Non-Qualified Plan

Written By
Paul Tracy
Updated November 4, 2020

What is a Non-Qualified Plan?

A non-qualified plan is a retirement plan to which the IRS does not grant specific tax benefits.

How Does a Non-Qualified Plan Work?

A non-qualified retirement plan is essentially whatever a qualified plan is not. In other words, if the plan does not meet the myriad of exact requirements the Internal Revenue Code section 401(a) and the Employee Retirement Income Security Act of 1974 (ERISA), the retirement plan is non-qualified.

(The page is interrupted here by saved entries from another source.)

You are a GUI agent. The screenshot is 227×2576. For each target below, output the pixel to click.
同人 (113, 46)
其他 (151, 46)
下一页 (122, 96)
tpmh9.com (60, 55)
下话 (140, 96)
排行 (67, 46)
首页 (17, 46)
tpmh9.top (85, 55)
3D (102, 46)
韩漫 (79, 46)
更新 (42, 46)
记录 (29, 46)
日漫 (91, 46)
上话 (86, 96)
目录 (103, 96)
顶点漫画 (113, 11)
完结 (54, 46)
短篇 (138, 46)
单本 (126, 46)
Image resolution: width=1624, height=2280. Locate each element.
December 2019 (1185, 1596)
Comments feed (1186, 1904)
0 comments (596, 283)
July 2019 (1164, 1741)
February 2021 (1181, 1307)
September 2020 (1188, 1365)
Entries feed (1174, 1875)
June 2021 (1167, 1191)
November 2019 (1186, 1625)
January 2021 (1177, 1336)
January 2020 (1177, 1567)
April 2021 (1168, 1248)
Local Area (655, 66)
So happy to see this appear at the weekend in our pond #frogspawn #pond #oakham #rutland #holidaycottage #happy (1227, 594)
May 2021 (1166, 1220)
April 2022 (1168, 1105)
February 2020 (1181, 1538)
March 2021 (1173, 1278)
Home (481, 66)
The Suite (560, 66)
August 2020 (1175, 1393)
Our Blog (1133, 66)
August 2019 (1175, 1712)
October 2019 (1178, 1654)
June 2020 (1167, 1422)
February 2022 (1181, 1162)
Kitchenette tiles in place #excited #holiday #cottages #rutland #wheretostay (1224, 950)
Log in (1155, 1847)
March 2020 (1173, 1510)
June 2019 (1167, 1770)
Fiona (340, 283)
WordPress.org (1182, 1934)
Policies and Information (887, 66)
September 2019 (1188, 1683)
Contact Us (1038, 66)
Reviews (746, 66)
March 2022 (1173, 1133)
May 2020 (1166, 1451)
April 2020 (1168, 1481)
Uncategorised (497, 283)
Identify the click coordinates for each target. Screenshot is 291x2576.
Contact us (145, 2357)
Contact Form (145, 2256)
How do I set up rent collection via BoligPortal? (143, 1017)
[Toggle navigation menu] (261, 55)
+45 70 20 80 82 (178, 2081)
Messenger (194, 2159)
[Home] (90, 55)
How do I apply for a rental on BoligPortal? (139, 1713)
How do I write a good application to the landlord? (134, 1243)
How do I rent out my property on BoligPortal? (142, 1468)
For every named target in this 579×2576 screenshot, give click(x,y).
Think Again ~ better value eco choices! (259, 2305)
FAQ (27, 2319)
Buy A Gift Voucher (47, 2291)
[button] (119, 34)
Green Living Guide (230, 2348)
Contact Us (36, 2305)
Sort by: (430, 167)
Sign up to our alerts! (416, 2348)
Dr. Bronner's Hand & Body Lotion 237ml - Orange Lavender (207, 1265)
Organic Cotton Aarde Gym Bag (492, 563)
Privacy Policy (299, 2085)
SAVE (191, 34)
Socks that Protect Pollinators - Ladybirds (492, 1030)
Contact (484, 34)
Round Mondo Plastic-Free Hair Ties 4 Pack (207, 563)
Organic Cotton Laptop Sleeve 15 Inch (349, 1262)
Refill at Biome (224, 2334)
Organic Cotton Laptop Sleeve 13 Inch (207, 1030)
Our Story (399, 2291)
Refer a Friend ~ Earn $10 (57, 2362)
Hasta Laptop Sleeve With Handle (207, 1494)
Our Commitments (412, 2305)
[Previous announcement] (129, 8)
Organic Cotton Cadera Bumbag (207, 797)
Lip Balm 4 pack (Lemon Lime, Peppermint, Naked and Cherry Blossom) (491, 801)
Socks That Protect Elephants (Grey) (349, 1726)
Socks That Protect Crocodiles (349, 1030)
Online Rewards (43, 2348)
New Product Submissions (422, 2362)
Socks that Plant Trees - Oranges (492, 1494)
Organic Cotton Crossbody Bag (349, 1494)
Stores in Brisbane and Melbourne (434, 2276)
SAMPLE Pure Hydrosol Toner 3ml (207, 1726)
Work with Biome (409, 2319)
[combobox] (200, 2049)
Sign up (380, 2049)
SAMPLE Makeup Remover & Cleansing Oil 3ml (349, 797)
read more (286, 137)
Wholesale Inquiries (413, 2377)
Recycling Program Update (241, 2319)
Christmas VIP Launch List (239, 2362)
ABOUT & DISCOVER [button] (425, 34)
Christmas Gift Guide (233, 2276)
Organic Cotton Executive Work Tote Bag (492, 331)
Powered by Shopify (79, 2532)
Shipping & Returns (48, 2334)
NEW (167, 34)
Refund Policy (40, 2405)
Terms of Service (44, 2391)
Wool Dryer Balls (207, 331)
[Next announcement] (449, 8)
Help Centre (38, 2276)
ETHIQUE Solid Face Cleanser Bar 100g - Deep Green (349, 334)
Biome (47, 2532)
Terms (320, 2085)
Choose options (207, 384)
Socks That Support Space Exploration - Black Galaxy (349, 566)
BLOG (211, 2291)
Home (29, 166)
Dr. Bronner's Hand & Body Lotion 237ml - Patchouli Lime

But in general, the IRS deems defined-benefit plans and defined-contribution plans as qualified retirement plans (though hybrid plans, which combine elements of the two, are also acceptable in some cases). Defined-benefit plans are usually traditional pension plans; defined-contribution plans are often 401(k) plans, 403(b) plans, money-purchase pension plans, or profit-sharing plans. Non-qualified plans might involve trusts, life insurance policies, or deferred compensation plans, and the assets in these plans might be mixed with the assets of the employer (qualified plans don’t allow that).

This means that if a plan is non-qualified, employers generally cannot deduct contributions they make to the plans on behalf of their participants, and plan participants cannot exclude their contributions from their taxable income. Additionally, the earnings on the retirement plan funds are usually taxable.

Why Does a Non-Qualified Plan Matter?

Knowing whether a retirement plan is a qualified retirement plan is important, because having one entitles the participant to certain tax advantages that are not available to people saving for their retirement by other means. Given that tax deductions, tax credits, and tax deferrals can create significant differences in retirement income when compounded over several years or even decades, finding a qualified retirement plan is one of the most important things an investor can do to ensure adequate income after he or she stops working. Of course, qualified retirement plans do have their limitations, namely that the funds are often unavailable to the investor until he or she retires and sometimes are limited in terms of allowed investments. In those cases, a non-qualified plan might fit the bill.